The main finding suggests the prominence of active alcohol dependence cases for all US residents of H/L descent as a group and stratified by diverse national subgroups. The observed profile of alcohol dependence reinforces past epidemiological findings indicating that a single estimate of drug reduction for the H/L population might serve well as a summary estimate for all H/L subgroups, echoing prior disaggregated analyses in alcohol research (Caetano et al., 2008; Rios-Bedoya & Freile-Salinas, 2014).
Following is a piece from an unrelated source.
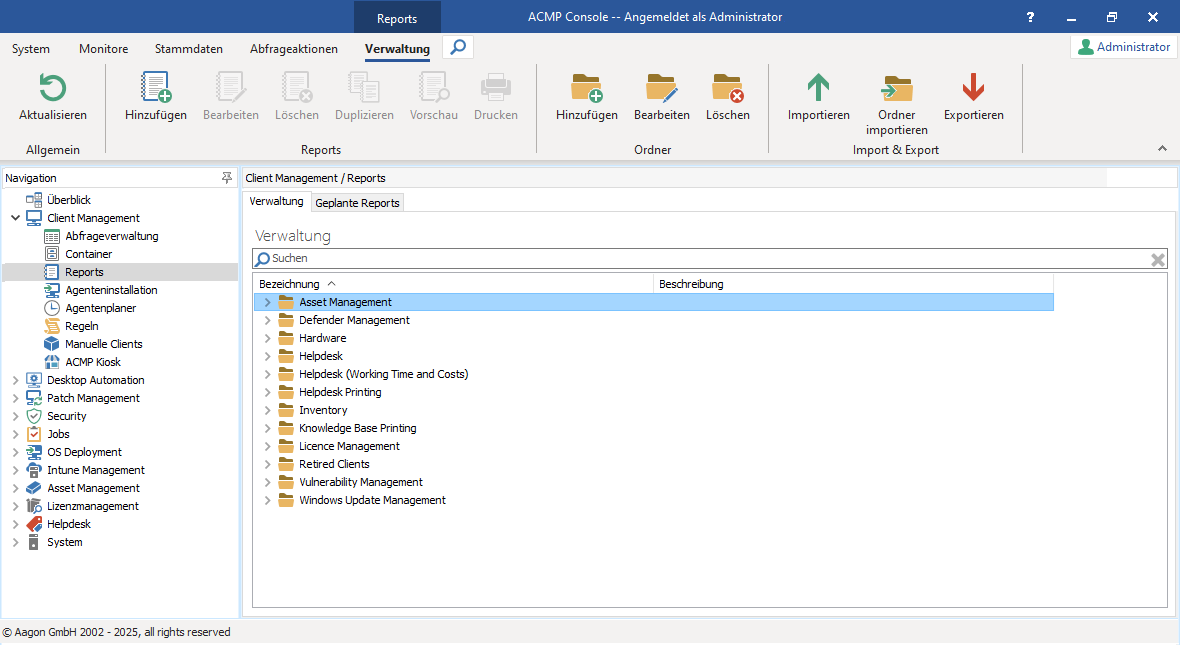Viewport: 1180px width, 645px height.
Task: Open the Verwaltung ribbon menu
Action: coord(397,47)
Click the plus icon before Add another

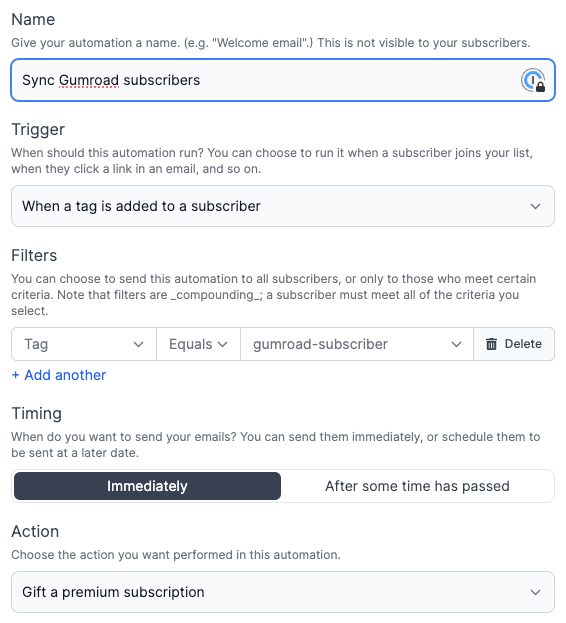[x=15, y=375]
Even though the rates of alcohol dependence vary across H/L subgroups (Rios-Bedoya & Freile-Salinas, 2014), the consistent reduction of the dependence (e.g., via effective supply constraints, primary prevention of alcohol misuse, or effective treatment of alcohol abuse/dependence) suggest benefits for all subgroups. Among various generic public health approaches that might be used to reduce alcohol dependence (and its related burdens), Caetano and colleagues (2017) suggest a focus on family cohesion intended to protect from hazard-laden drinking patterns. Of note, although the current analyses highlight the unique role of alcohol dependence in the reduction of AODD among H/L groups in both aggregated and disaggregated data by ethnic subgroup, previous research has documented that risk factors and alcohol use patterns differ by national group (Chartier & Caetano, 2010; Rios-Bedoya & Freile-Salinas, 2014; Ramisetty-Mikler et al., 2010). For example, Puerto Ricans have the highest risk of alcohol use disorder, followed by Mexicans, and both groups tend to binge drink compared to other Hispanic subgroups. Further, differences by age, education and gender have also been reported (Ramisetty-Mikler et al., 2010; Rios-Bedoya & Freile-Salinas, 2014; Vaeth et al., 2017). Taken together, studies suggest that disaggregated approaches should go beyond ethnicity to include other characteristics that may impact prevention and treatment efforts for AODD and other health issues (Gelpí-Acosta et al., 2022; Nguyen et al., 2014; PAHO, 2020).

4.2. Cannabis and Cocaine

The relative congruence of the ‘Cannabis Excluded’ estimates is also noteworthy, perhaps especially for self-identified Cuban and Puerto Rican individuals. In future research, potential subgroup effects of cannabis policy liberalization deserves attention. The radar plots display less congruence for the other drug types. For example, the relative prominence of cocaine dependence varies considerably across the subgroups. Declines in cocaine use and dependence would seem to be more important for Puerto Ricans and Cubans relative to H/L of Mexican or South/Central descent. If reproduced in future research (e.g., with RDAS datasets from later years), our novel ‘Cocaine Excluded’ estimates should motivate focused attention on the Puerto Rican and Cuban subgroups.

4.3. Heroin

The prominence of heroin dependence was unique among individuals of Puerto Rican descent. This finding aligns with recent research documenting that drug overdose mortality rates in the Puerto Rican heritage group have increased overtime (Cano & Gelpí-Acosta, 2021) and are higher than other Hispanic heritage group across all US regions (Cano et al., 2022), suggesting that the phenomena is not a matter of geographical area or drug availability. Rather, prominent work on the Puerto Rican drug use research indicates that factors explaining health disparities associated with heroin use in this population are multifactorial/multilevel and encompass individuals’ trajectories from Puerto Rico to the mainland. As a territory of the U.S., Puerto Rico is an entry point for cocaine and heroin, which increases drug availability in the island's neighborhoods and, in turn, increases the chances of incarceration due to drug possession. Also related to Puerto Rico colonial status (which is unique to this H/L subgroup) is their male participation in U.S.-involved wars, increasing the potential for trauma among these men. Among women in Puerto Rico, low education, unemployment, partner violence and concurrent alcohol use were identified as predictors of drug misuse, including heroin (Alegría et al., 2004). Further, the large relocation of individuals with problematic drug use, including injection drug users, from Puerto Rico to the stateside in efforts to search for treatment services has been documented (Deren et al., 2007; Torruella, 2012). Once in the U.S., Puerto Ricans oftentimes continue experiencing social disadvantage (e.g., residential segregation, unemployment) that further perpetuates their risk for drug use and dependence.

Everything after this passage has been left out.